C'est toujours pour moi un honneur d'intervenir au nom de mes concitoyens de Thornhill.
Il y a plus de deux ans maintenant, de nombreuses activités de la vie normale, notamment les voyages, ont été complètement paralysées. Partout dans le monde, des pays ont fermé les frontières, les aéroports et à peu près tout, et ces mesures s'imposaient. Le monde était confronté à un nouveau virus au sujet duquel nous ne savions que très peu de choses.
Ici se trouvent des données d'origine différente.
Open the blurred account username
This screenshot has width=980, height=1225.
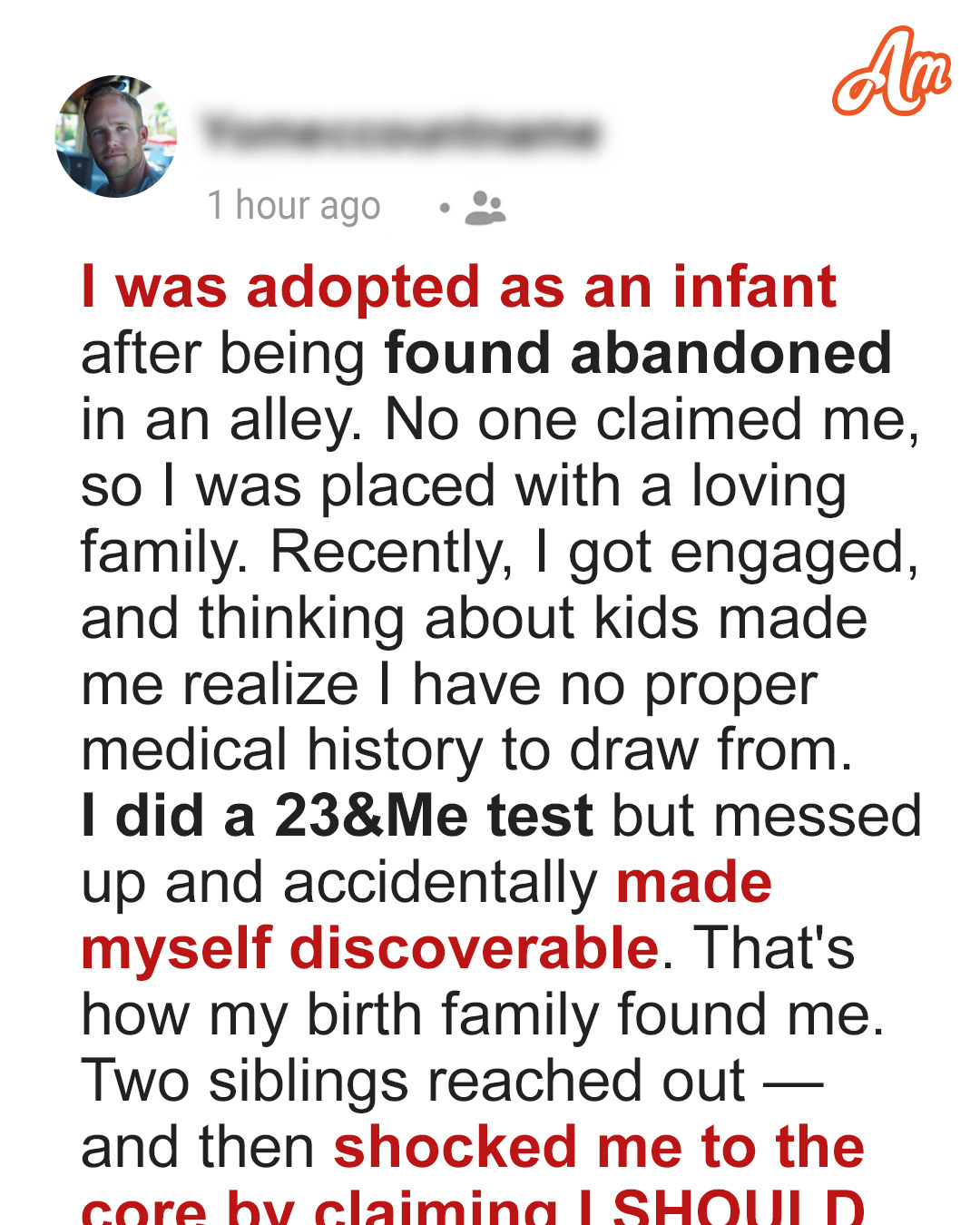pos(401,133)
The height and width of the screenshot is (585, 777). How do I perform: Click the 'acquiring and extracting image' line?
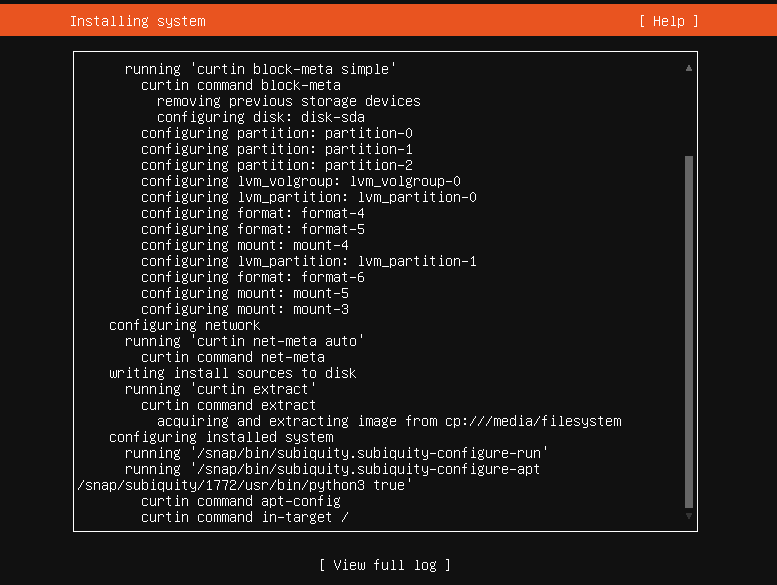coord(389,421)
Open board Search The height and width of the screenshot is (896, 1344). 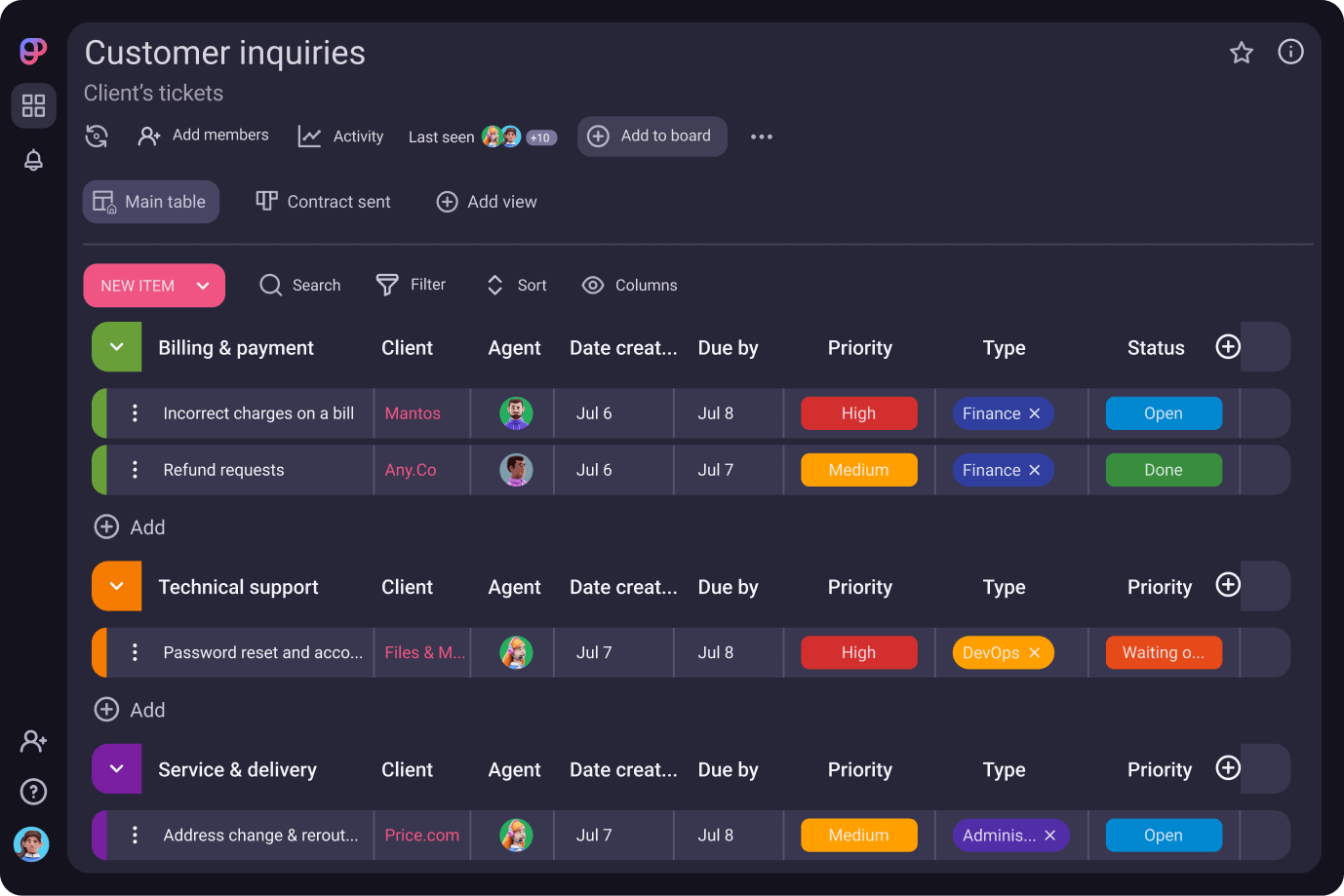coord(299,285)
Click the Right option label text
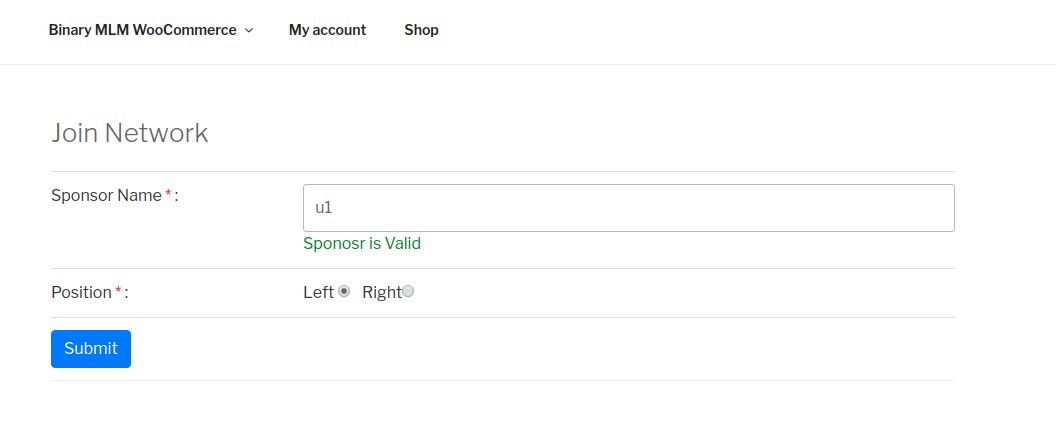The height and width of the screenshot is (431, 1056). (381, 292)
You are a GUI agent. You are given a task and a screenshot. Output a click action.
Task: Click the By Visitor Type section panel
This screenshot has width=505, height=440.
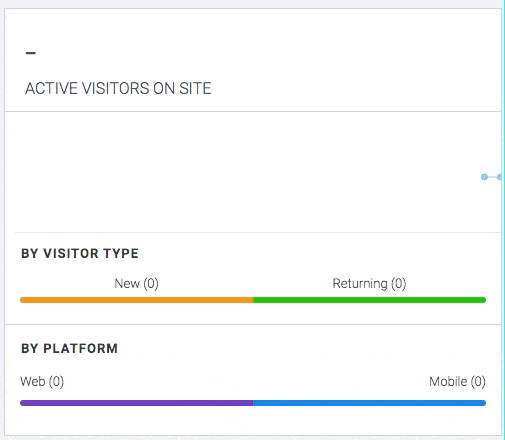pyautogui.click(x=253, y=278)
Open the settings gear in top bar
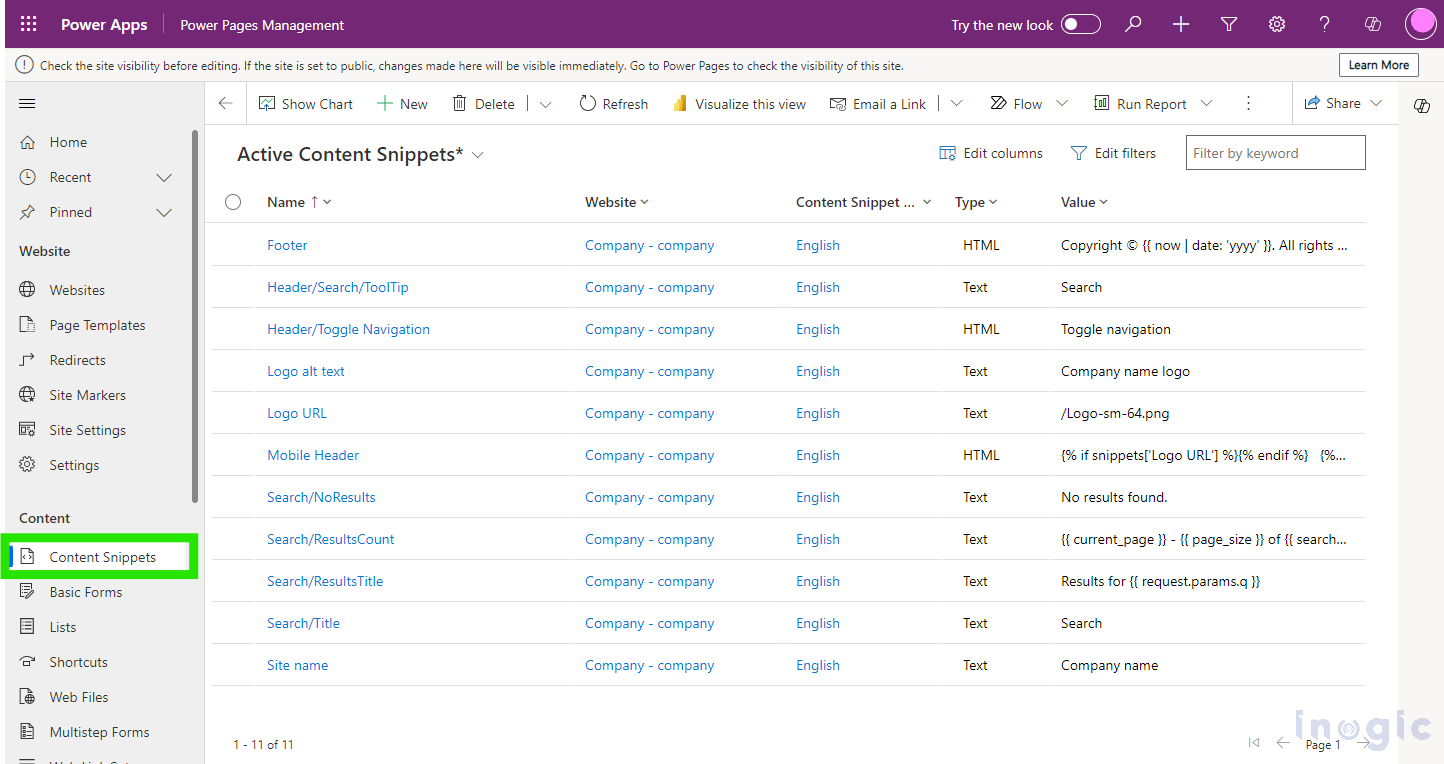This screenshot has height=764, width=1444. pos(1277,24)
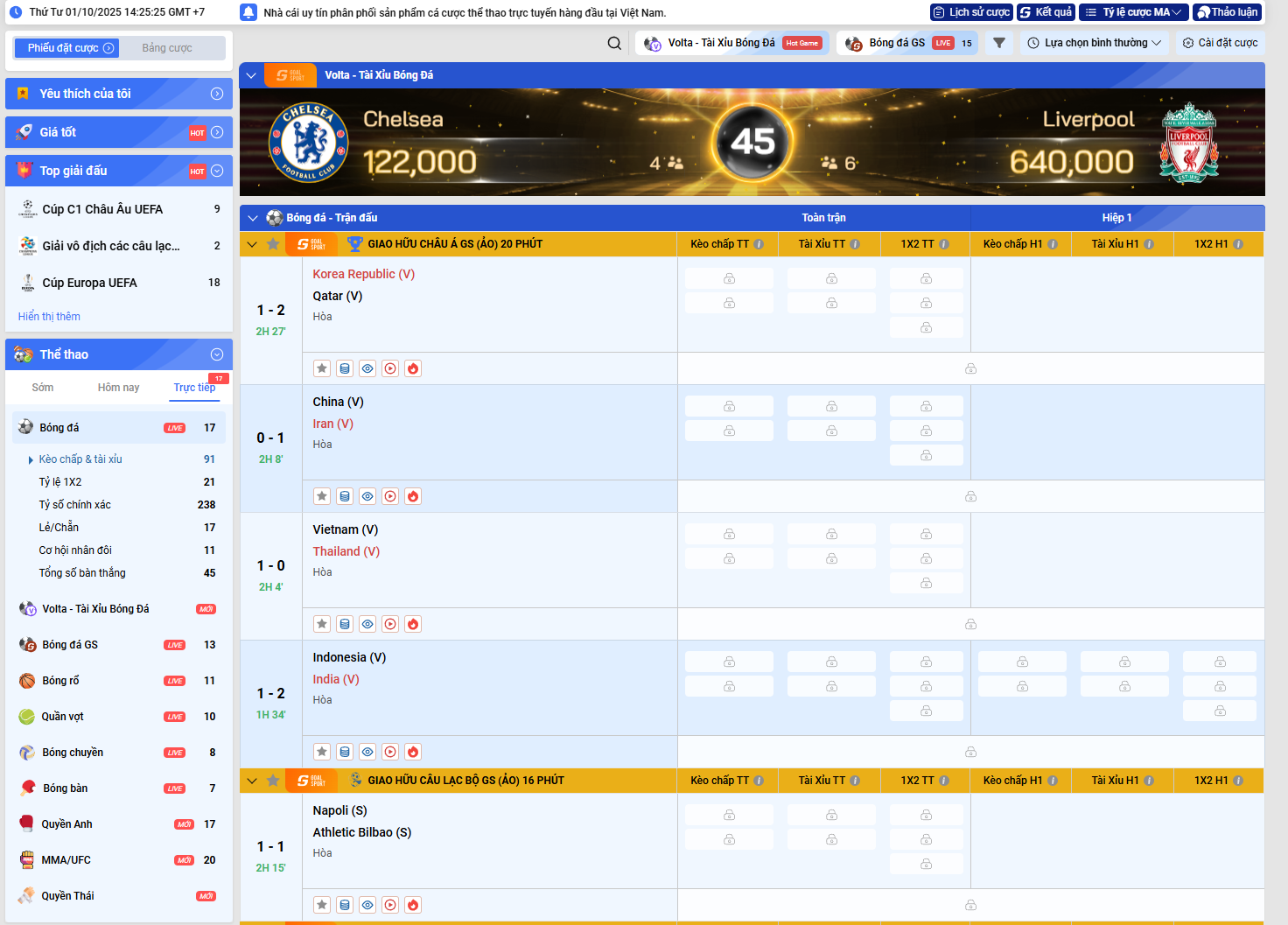Click info icon beside Kèo chấp TT
1288x925 pixels.
[x=759, y=244]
Il fallait réagir de cette façon jusqu'à ce que nous trouvions le moyen de vivre avec la COVID. De telles restrictions s'imposaient tant que nous n'en saurions pas davantage.
Il y a deux ans, tous nos alliés étaient dans la même situation. Tous, y compris le Canada, ont fermé leurs frontières et ont imposé des restrictions. Aujourd'hui, les choses ont changé. Des pays, partout dans le monde, ont levé les restrictions et les exigences relatives à la vaccination. Le Canada n'est plus sur la même longueur d'onde que le reste du monde. Le Canada est en marge. Nous savons que la plupart des gouvernements fondent leurs décisions sur les données scientifiques, les études et les recommandations des experts. Tous les alliés du Canada lèvent les restrictions; ils ne peuvent pas tous faire fausse route. Les données scientifiques sont les mêmes partout, y compris au Canada.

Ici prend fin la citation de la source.